--- Records shown Enclosed Below ---
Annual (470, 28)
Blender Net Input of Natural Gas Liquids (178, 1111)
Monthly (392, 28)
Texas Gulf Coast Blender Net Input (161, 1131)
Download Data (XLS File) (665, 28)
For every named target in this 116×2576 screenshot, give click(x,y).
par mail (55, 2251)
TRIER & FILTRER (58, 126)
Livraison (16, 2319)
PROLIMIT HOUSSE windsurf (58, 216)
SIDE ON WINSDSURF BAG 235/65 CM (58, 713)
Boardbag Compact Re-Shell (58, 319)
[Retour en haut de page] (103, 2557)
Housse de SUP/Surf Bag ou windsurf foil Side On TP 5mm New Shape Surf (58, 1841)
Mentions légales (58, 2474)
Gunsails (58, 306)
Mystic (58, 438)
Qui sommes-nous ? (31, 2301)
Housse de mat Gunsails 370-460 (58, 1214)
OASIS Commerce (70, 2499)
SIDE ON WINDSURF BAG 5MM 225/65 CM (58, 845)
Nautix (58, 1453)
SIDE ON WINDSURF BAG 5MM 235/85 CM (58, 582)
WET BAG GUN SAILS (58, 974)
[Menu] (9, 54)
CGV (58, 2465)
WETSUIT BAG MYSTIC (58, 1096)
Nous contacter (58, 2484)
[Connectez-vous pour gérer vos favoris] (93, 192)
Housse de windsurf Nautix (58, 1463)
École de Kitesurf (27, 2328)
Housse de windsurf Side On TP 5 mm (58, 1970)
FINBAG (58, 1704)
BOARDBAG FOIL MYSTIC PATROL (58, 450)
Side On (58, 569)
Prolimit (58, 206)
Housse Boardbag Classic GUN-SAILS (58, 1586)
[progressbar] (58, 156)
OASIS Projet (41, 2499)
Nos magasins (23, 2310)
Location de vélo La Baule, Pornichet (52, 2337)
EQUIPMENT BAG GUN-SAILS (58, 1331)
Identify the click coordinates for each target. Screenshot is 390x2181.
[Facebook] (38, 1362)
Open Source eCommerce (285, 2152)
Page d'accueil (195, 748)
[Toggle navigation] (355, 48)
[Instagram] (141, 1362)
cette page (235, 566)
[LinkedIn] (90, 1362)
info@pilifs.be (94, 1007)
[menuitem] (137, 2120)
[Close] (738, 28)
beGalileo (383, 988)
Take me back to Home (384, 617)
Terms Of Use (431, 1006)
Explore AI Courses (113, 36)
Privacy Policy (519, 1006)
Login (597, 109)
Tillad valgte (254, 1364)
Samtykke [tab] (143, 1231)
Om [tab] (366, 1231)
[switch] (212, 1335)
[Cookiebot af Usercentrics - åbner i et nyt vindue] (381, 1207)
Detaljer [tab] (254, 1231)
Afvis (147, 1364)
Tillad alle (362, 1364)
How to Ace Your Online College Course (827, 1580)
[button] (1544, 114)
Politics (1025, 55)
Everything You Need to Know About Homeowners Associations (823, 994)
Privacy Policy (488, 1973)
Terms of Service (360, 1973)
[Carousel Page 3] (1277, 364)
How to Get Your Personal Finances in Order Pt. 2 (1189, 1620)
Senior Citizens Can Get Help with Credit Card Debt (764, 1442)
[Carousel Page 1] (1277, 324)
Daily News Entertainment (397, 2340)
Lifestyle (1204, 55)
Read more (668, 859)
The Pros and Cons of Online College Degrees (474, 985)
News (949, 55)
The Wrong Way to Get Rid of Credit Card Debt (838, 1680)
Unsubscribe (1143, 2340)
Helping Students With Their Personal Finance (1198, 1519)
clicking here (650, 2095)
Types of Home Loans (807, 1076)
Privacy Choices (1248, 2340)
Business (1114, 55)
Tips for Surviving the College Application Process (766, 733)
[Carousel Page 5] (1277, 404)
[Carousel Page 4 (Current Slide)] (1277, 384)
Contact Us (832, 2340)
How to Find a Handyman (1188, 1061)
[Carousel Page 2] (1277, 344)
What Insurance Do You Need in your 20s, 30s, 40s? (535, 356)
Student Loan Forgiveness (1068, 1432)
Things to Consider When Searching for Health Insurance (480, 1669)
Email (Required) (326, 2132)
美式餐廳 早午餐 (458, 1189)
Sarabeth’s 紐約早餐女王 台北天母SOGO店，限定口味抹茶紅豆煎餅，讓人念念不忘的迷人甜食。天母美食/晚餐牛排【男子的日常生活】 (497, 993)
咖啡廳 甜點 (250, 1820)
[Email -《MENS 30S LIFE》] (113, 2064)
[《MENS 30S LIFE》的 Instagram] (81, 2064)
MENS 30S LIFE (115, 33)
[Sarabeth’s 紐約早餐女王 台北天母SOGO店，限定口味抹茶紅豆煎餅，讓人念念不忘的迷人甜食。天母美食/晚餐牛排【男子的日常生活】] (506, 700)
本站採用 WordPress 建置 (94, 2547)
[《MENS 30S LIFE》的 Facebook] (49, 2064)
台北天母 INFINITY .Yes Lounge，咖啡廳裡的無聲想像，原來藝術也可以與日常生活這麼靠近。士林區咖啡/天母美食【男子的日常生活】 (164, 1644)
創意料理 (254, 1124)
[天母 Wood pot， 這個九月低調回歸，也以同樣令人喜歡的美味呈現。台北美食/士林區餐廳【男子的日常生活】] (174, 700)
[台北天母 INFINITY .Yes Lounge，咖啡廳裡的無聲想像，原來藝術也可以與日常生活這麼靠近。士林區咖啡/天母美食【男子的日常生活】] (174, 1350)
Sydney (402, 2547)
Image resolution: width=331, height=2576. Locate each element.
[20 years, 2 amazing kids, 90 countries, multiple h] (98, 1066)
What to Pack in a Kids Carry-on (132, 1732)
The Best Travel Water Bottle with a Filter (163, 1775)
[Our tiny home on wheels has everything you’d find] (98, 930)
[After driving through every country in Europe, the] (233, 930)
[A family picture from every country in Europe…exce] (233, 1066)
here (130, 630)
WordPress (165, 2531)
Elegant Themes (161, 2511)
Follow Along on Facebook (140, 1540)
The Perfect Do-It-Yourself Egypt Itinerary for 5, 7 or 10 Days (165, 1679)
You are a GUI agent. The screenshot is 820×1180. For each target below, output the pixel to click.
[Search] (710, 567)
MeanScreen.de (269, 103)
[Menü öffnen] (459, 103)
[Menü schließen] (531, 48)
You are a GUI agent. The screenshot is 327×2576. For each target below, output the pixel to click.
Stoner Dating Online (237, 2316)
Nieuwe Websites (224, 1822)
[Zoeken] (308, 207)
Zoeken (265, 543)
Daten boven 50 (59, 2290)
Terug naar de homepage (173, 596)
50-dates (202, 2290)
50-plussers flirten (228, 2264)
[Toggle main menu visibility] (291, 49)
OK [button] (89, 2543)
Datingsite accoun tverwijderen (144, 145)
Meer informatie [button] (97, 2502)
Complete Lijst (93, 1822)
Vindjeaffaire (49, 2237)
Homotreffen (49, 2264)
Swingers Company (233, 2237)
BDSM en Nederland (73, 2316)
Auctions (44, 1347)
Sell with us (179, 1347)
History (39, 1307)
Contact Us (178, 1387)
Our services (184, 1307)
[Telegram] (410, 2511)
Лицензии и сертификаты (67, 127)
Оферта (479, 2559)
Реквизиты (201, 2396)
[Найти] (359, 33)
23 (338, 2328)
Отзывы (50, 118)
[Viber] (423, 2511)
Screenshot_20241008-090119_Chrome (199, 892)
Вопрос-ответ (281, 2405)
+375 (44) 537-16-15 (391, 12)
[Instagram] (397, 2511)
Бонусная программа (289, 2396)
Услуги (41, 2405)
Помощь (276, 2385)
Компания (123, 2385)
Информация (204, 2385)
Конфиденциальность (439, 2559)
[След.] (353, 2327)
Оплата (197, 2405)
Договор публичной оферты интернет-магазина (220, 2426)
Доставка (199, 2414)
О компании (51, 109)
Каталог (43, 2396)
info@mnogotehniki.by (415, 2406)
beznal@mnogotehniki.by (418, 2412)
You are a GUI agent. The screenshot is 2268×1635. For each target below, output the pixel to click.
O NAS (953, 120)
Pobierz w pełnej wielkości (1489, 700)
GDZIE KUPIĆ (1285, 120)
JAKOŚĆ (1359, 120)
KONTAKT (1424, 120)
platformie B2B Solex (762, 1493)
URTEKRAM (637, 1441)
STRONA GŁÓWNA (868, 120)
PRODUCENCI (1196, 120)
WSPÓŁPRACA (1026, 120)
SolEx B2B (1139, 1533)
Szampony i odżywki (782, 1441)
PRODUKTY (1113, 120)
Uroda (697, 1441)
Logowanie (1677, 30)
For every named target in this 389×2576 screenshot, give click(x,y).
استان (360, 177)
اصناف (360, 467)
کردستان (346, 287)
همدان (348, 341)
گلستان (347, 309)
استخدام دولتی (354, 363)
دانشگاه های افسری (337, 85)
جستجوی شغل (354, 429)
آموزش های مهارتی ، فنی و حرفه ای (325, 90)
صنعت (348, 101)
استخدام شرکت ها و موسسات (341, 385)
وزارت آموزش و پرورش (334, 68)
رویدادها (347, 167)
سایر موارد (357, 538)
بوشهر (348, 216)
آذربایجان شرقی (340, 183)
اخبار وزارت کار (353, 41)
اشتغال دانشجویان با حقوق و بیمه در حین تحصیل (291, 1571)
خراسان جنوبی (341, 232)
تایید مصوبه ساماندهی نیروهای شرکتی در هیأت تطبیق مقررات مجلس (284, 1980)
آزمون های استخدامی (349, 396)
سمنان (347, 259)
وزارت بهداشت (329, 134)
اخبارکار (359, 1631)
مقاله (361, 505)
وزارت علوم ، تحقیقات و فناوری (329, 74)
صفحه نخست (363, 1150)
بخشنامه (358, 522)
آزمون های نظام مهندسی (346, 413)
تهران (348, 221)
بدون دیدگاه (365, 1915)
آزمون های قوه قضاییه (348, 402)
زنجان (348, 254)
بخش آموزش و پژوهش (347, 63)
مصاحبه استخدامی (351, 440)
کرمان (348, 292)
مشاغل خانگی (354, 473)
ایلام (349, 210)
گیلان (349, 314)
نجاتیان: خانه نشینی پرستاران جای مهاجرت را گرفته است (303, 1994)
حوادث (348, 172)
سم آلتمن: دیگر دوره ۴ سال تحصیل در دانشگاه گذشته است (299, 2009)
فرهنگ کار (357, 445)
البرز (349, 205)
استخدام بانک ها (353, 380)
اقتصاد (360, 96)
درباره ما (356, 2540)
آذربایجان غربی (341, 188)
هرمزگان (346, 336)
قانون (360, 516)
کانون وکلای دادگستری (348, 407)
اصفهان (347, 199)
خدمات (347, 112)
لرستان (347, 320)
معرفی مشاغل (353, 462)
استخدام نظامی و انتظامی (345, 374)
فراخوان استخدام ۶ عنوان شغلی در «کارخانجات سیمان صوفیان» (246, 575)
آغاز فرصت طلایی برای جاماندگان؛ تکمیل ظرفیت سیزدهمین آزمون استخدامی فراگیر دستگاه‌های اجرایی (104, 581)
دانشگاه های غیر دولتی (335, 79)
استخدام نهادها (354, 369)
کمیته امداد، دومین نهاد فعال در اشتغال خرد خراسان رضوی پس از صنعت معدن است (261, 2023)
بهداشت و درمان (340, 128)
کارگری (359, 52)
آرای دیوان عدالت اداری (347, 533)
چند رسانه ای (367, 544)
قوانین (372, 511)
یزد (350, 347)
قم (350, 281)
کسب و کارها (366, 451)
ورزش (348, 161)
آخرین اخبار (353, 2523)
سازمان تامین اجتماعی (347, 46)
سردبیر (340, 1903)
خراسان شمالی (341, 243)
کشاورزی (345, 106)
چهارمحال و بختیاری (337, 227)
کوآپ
--- End of Enclosed Records shown ---
* _What is being asked_: From the records above, pull out every line containing the word "台北天母SOGO店".

* _Your solution_:
Sarabeth’s 紐約早餐女王 台北天母SOGO店，限定口味抹茶紅豆煎餅，讓人念念不忘的迷人甜食。天母美食/晚餐牛排【男子的日常生活】 (497, 993)
[Sarabeth’s 紐約早餐女王 台北天母SOGO店，限定口味抹茶紅豆煎餅，讓人念念不忘的迷人甜食。天母美食/晚餐牛排【男子的日常生活】] (506, 700)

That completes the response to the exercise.